- Born: April 12, 1963 (age 63) Fukuoka, Japan
- Occupations: Model, actress
- Years active: 1990–2008

= Angela Harry =

American actress (born 1963)

Angela Harry (born April 12, 1963) is an American model, actress and voice actress.

==Early life and career==
Harry was born on April 12, 1963, while her father, a colonel in the US Air Force, was stationed in Japan. Her mother was born in Korea. She has a younger brother and a younger sister. Harry was subjected to racial insults during school. Her family moved throughout the United States, back to Japan and then to Korea by the time she was six. During this time she took piano lessons and briefly ballet.
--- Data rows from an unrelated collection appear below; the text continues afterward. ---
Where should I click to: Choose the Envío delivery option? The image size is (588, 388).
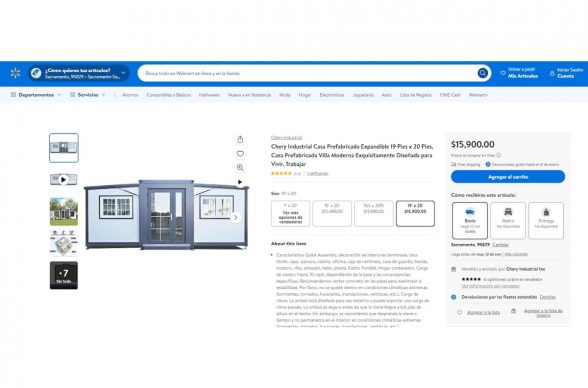click(470, 220)
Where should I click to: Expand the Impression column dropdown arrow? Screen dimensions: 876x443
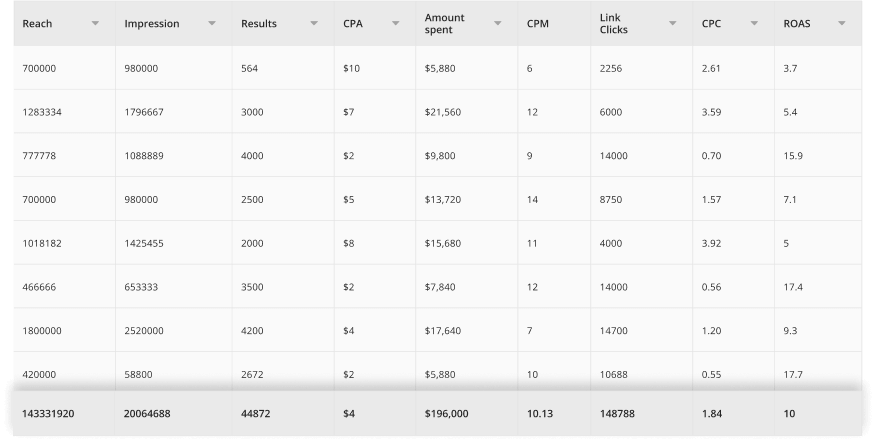pyautogui.click(x=212, y=23)
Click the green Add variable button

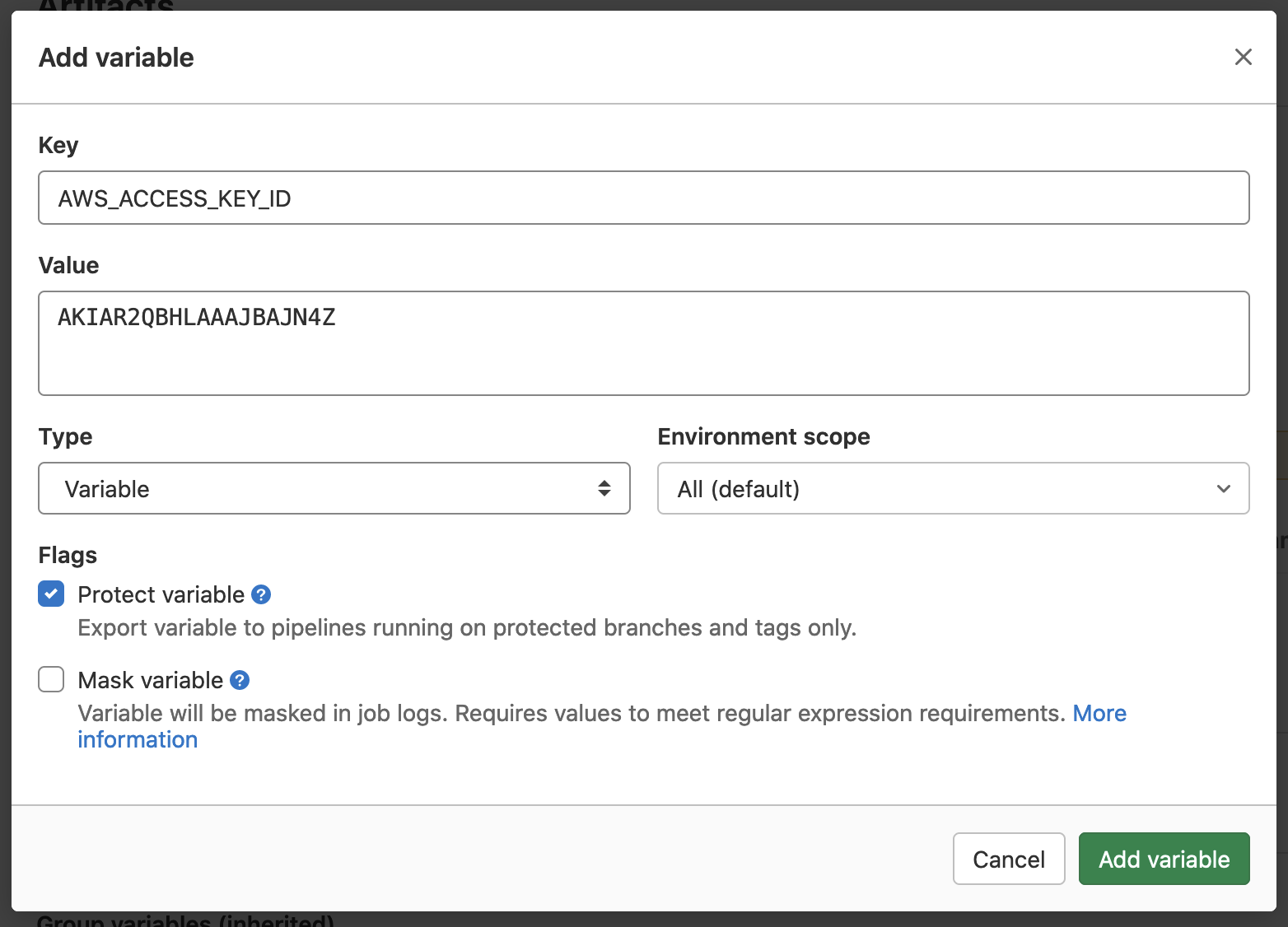coord(1163,859)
While working at Saks Fifth Avenue, Harry secured her first modelling job at the age of eighteen and went on to appear in several ad campaigns. After joining the Nina Blanchard Agency in 1984, Harry bought an apartment in Irvine.

In 1997, Harry played Jan Ors in Dark Forces II: Jedi Knight, who was modeled to look like Harry in subsequent appearances.

==Personal life==
Harry was briefly involved with a male model and writer whom she met in a club in Tokyo.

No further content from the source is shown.